> **Try it**:
Copy exactly and only the lines running from the one that contains "Switch to the Properties tab" to the final line of the data below, without the pictures.

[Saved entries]
>>>>>

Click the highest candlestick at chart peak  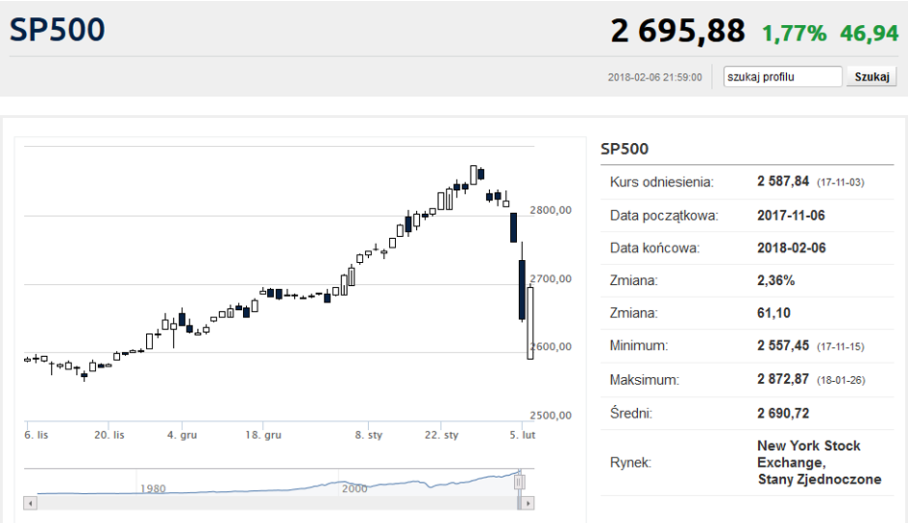tap(473, 173)
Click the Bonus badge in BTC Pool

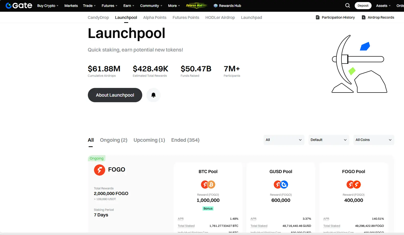point(208,208)
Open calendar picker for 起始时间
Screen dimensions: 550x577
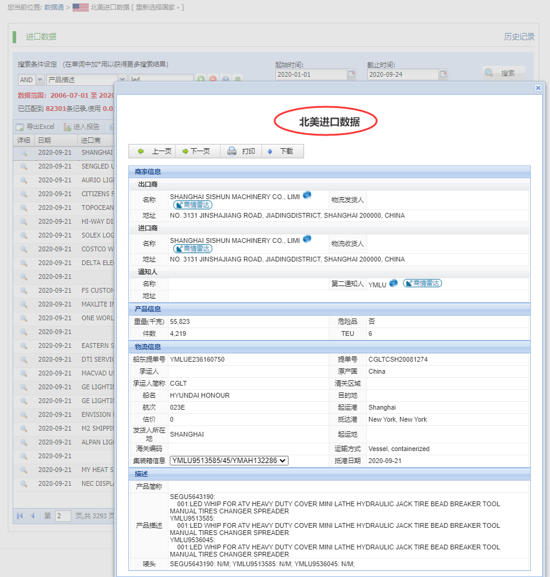[x=351, y=74]
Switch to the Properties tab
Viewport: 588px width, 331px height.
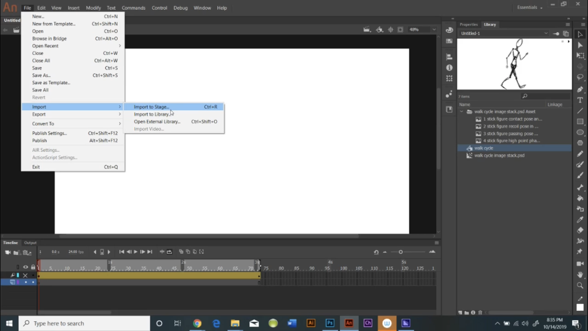[469, 24]
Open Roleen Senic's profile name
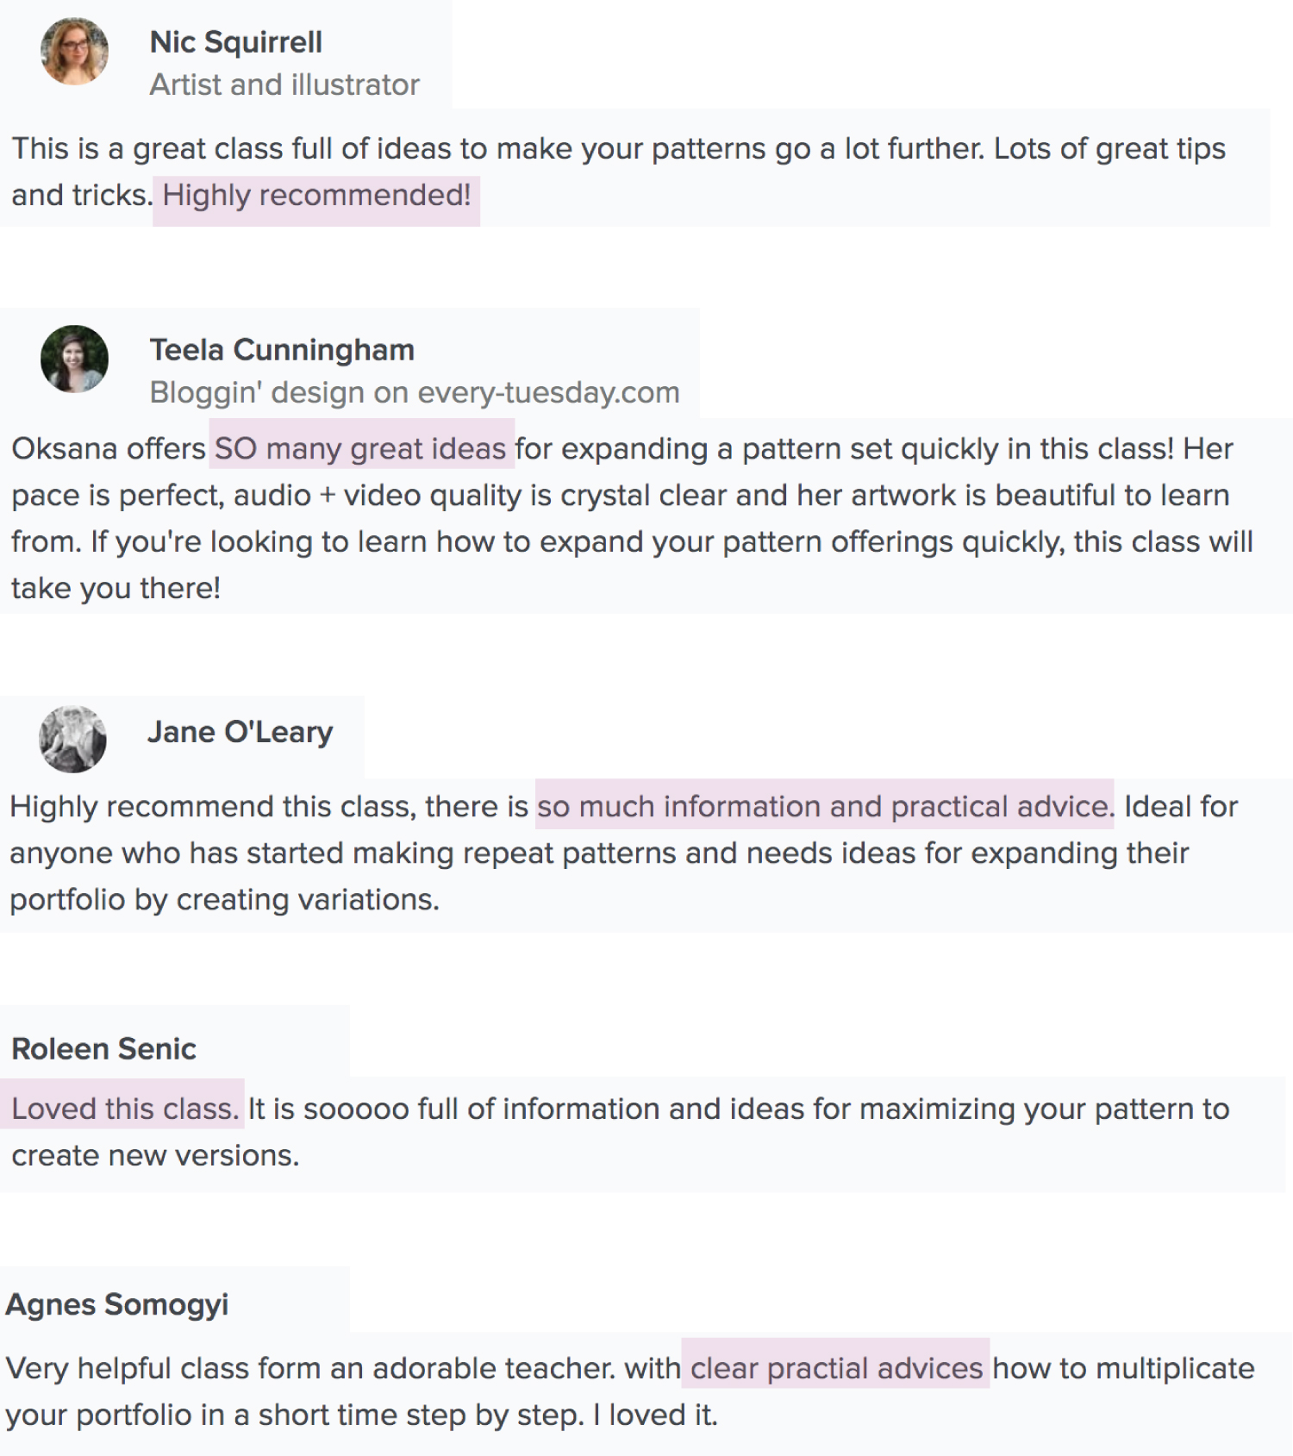This screenshot has width=1293, height=1456. [103, 1049]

<<<<<

> **Task output**:
Switch to the Properties tab
Viewport: 588px width, 331px height.
[469, 24]
Open Roleen Senic's profile name
This screenshot has width=1293, height=1456. [103, 1049]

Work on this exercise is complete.